Universal health coverage is the focus of World Health Day on Sunday, April 7th. It is also the World Health Organisation’s number one priority. But what is universal health coverage and what does it have to do with you?
Internationally, access to health care is seen as a basic human right and it’s also entrenched in the Bill of Rights in our own constitution. Universal health coverage means that everyone, everywhere, should have access to the health services they need, when and where they need them, and without health care costs causing financial hardship.
Yet about half of the world’s population still don’t get the health services they need and thousands are pushed into poverty every year by health care expenses. Expenditure by the government on quality health care – which teaches people how to look after their own health, and where health problems are diagnosed and treated early – is an investment not only in the health of individuals but also in society as a whole and, in the end, the country’s economy.
The foundation for universal health coverage is high quality and accessible primary health care.

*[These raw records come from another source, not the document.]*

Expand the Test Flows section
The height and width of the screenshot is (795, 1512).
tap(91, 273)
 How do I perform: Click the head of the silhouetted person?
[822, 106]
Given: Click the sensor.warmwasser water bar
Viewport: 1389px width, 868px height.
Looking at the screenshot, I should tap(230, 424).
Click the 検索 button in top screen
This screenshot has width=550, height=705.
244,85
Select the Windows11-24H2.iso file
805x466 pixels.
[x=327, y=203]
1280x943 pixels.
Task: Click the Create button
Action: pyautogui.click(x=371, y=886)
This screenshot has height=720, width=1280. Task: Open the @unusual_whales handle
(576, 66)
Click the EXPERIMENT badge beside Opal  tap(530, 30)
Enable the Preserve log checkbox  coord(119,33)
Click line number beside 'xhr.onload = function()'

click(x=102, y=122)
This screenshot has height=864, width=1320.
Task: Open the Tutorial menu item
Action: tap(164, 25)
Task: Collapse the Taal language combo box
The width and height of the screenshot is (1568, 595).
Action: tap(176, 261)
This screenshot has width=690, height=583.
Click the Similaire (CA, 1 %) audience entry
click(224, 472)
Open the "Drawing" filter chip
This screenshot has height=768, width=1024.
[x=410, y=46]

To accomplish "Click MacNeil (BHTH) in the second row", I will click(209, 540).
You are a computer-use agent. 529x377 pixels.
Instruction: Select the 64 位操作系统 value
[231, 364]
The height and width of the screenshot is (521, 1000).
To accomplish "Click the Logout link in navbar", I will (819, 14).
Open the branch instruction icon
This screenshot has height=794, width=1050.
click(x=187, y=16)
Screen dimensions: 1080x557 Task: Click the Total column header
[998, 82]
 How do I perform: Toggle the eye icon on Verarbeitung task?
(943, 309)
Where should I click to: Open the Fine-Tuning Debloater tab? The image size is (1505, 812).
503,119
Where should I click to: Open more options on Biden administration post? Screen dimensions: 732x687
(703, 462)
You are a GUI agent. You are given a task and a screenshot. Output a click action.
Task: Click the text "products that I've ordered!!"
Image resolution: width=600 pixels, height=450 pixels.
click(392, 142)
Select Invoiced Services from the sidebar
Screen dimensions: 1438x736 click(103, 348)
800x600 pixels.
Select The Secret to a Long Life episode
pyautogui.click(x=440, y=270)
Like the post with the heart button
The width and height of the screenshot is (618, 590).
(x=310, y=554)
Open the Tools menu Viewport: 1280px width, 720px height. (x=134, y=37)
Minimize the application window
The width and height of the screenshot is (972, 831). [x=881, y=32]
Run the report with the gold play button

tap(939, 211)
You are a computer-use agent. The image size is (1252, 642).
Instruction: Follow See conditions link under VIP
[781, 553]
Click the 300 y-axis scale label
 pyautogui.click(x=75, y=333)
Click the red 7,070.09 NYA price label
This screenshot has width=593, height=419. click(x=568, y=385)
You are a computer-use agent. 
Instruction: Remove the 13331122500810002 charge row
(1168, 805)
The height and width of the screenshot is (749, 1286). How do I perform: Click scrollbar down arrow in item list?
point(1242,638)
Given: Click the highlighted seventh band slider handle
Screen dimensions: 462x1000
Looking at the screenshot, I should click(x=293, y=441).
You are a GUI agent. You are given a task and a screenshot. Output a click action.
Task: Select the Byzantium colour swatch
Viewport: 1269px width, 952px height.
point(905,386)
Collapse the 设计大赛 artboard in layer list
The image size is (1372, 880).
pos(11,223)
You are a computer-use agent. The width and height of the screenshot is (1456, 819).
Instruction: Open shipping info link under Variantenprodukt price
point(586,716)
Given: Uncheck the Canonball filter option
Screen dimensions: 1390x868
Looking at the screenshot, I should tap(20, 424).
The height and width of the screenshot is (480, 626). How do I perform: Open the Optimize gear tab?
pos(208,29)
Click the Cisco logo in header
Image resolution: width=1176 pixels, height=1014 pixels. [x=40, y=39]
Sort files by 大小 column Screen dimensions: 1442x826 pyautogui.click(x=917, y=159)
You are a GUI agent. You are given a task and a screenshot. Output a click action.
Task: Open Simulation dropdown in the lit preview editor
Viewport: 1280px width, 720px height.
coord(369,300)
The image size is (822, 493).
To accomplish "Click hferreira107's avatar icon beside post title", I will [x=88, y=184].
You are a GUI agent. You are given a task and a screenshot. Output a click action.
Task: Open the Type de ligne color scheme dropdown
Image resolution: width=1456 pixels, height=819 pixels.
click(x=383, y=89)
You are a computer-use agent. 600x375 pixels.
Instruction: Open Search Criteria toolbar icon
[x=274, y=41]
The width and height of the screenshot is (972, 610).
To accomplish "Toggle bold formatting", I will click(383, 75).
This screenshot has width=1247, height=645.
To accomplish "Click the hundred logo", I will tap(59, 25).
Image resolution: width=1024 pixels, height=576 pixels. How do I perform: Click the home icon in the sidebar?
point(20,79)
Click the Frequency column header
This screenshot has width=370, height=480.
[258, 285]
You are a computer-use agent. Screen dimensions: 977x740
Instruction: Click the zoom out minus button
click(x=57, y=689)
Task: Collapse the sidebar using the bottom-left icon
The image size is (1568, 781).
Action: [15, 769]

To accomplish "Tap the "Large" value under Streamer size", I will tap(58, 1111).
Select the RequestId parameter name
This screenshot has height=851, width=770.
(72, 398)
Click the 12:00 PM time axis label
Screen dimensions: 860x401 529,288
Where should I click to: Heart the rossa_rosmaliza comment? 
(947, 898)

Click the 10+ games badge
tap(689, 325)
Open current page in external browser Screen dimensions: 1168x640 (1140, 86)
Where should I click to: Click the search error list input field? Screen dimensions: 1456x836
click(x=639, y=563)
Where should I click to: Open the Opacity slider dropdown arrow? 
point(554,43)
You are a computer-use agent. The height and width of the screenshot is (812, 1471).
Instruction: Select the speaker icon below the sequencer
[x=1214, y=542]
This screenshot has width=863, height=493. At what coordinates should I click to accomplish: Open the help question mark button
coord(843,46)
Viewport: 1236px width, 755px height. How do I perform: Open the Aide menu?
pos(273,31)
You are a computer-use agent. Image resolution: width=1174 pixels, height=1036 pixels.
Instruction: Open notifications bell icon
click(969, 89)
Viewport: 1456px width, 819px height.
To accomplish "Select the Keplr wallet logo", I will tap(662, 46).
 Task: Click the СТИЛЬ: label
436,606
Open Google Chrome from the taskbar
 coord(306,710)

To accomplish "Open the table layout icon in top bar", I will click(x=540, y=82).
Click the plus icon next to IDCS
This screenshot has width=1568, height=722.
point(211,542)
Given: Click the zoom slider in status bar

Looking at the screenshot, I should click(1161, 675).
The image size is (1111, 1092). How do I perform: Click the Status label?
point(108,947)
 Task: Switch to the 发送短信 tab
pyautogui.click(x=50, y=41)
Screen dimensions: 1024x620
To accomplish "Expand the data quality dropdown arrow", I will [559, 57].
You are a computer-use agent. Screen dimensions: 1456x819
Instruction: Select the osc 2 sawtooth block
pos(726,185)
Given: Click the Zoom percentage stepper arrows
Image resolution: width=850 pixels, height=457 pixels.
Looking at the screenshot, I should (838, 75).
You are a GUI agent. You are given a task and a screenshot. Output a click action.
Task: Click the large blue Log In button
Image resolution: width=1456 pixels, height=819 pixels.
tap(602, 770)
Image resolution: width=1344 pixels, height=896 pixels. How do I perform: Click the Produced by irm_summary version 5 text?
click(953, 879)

This has been shown to be the most efficient and cost-effective way to ensure healthy communities. Primary health care is the care provided by health care workers and clinics directly within the community – close to where people live and work.
Primary health care includes the visits by health care workers informing people how they can keep themselves and their families healthy. They also identify health problems, refer people to the services they need, and follow up on and support those with long-term and chronic health problems.
Health care is your right and everyone deserves quality health care. Make use of the information and support your local health care worker can provide. Call on your leaders to ensure that the grassroots health services your community needs are available and staffed with enough skilled health workers to provide people-centred care.
Health is a political choice. You can be one of the voices to ensure that policymakers make health for all a reality through greater investment in primary health care.